¿Alguien se puede imaginar una ciudad sin plaza? Lo anterior es casi imposible. La plaza es  el lugar del encuentro. El sitio de las relaciones, la vecindad que precisa y necesita de un lugar donde todos convergen. Durante el día es el lugar para los niños, de allí los columpios que van y vienen como la metáfora de la vida. En la tarde noche cuando la luna desplaza al sol, los adultos se dan citas. Se prometen amor eterno, ignorando que lo eternidad puede durar lo que canta un gallo.

Tiempos en que las plazas tenían serenos. Cuidaban que todo estuvieran limpio y en orden. Señores adultos que eran portadores de una autoridad que crecía día a día. La infancia me lleva a recordar la prestancia de don Camilo y la severidad de don Evaristo.

Hoy en día todos se quejan que hay gente que usa estos lugares para cometer incivilidades.
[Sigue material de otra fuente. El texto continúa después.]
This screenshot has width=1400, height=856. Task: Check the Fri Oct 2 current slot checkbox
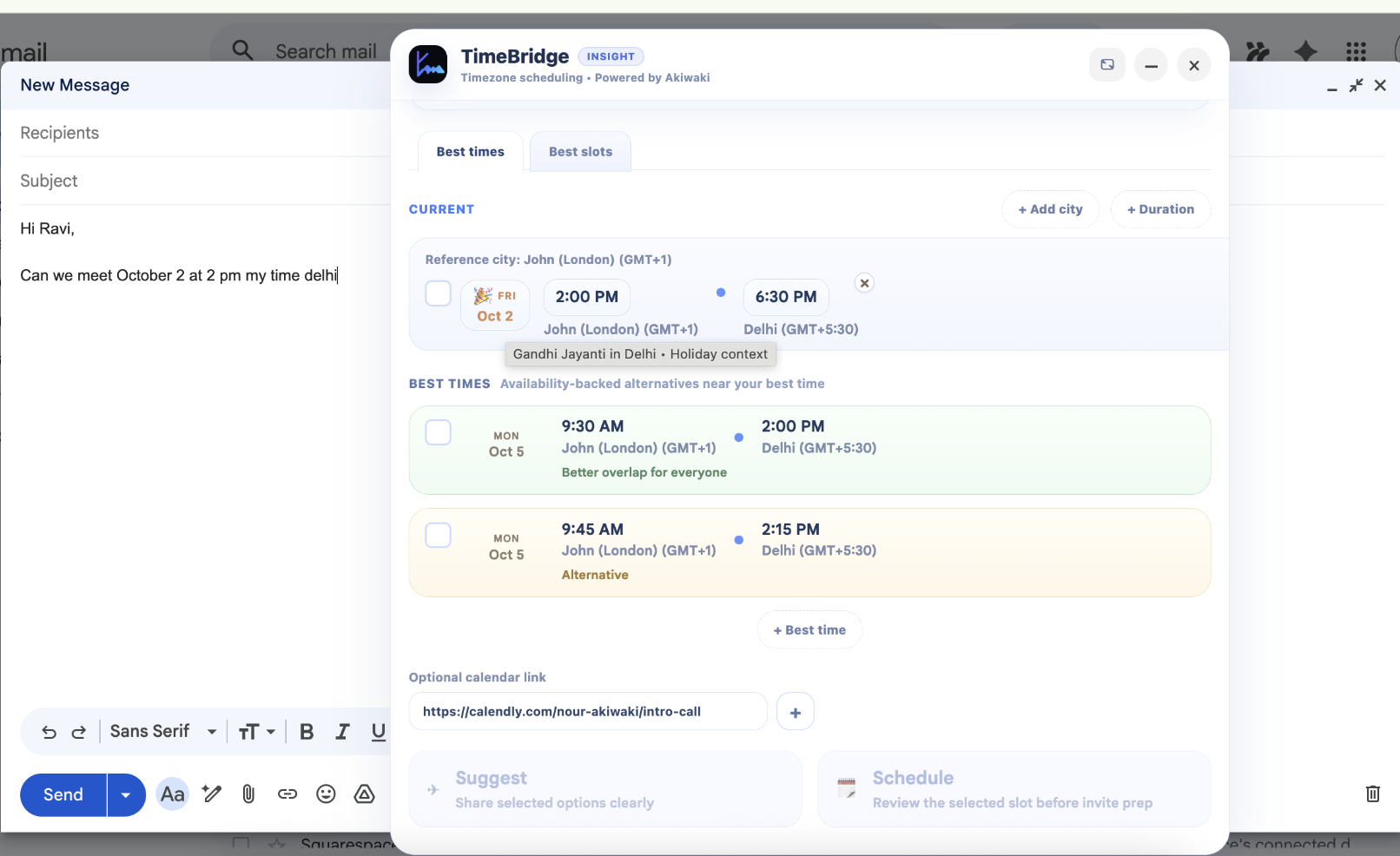pyautogui.click(x=439, y=293)
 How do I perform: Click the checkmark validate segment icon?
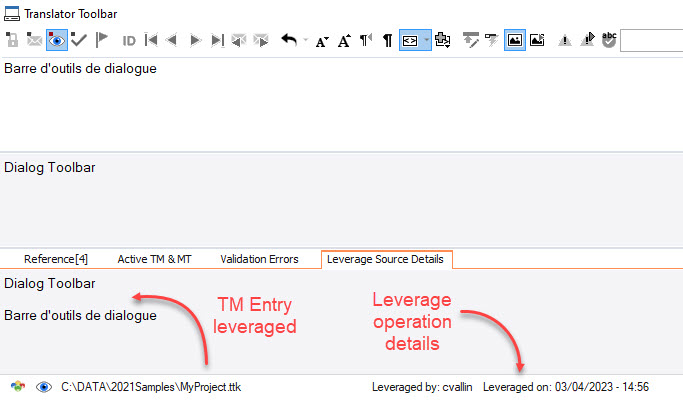point(79,40)
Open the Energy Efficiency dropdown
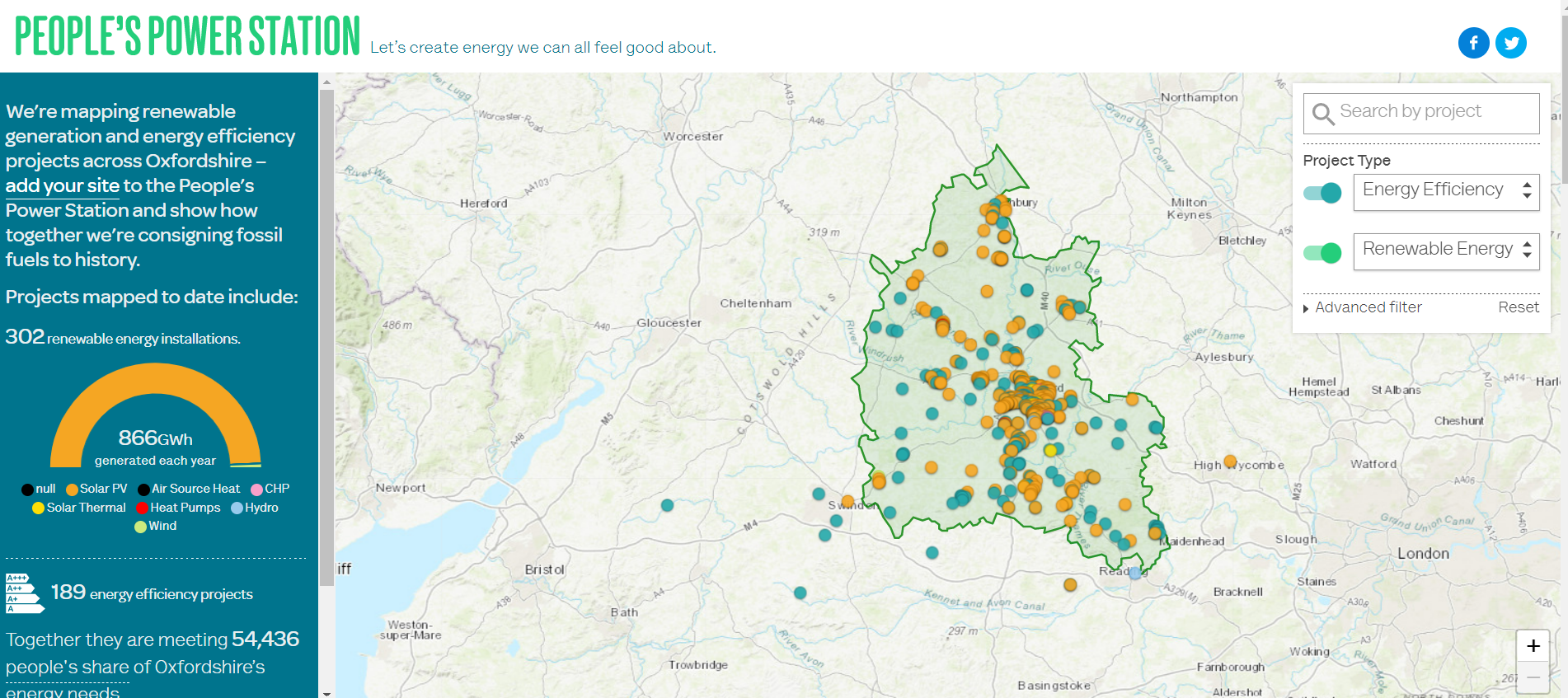The width and height of the screenshot is (1568, 698). (x=1445, y=190)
O sea conductas que van en contra de “la moral y las buenas costumbres”. En otros tiempos era la comunidad organizada que se auto cuidaba. Desde los años 80 el tráfico y consumo de pasta base termina socavando el capital social del barrio. El hijo del vecino cae en la trampa. Tiempos modernos, los chinos consumían opio luego, aparece la cocaína. El opio tiene fronteras étnicas. La cocaína tiene fronteras de clases, es la droga que sólo algunos pueden consumir.

Los vecinos se tienen que desplazar. Les queda el club deportivo, el baile religioso, la iglesia evangélica. Instituciones que protegen y dan sentido a la vida. Hay plazas que no funcionan, se han vaciado de su función originaria.
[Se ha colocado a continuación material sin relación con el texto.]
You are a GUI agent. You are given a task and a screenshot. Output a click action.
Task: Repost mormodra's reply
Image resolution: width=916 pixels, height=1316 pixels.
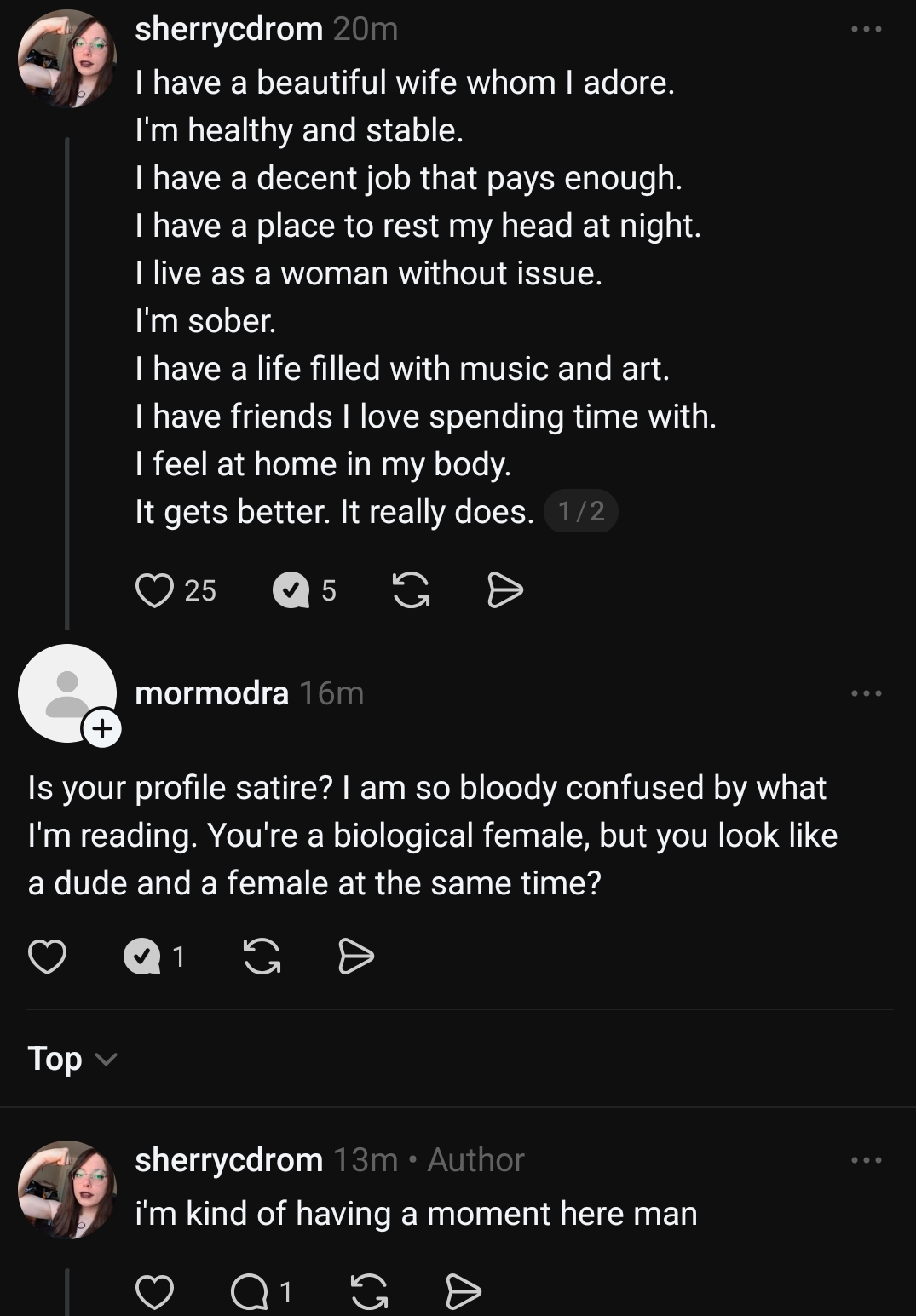[x=262, y=957]
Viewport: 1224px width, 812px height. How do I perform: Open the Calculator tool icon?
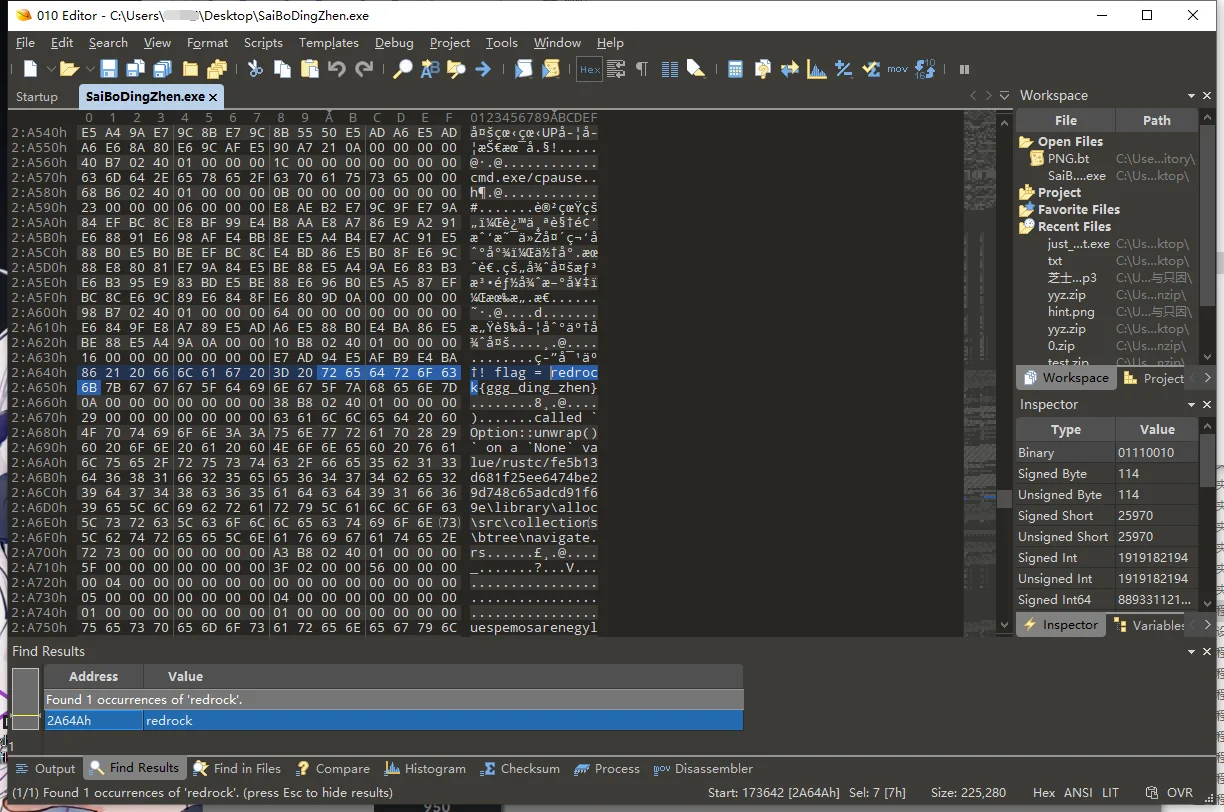coord(736,69)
Y lo peor no existe una política barrial estatal que tienda a mejorar estos entornos significativos. Para muchos la plaza fue un lugar intergeneracional. Había uno que afirmaba que era el mejor de todo. Con unos tragos, hacía sombra con algún rival. Pero, lo decía con humildad uno solo me ganó y era el Tani.

La plaza sintetizaba la diversidad popular. Desde el que vendía cachos, el mueblista, zapatero, soldador todos ellos se abrigaban en torno a la palabra vecino.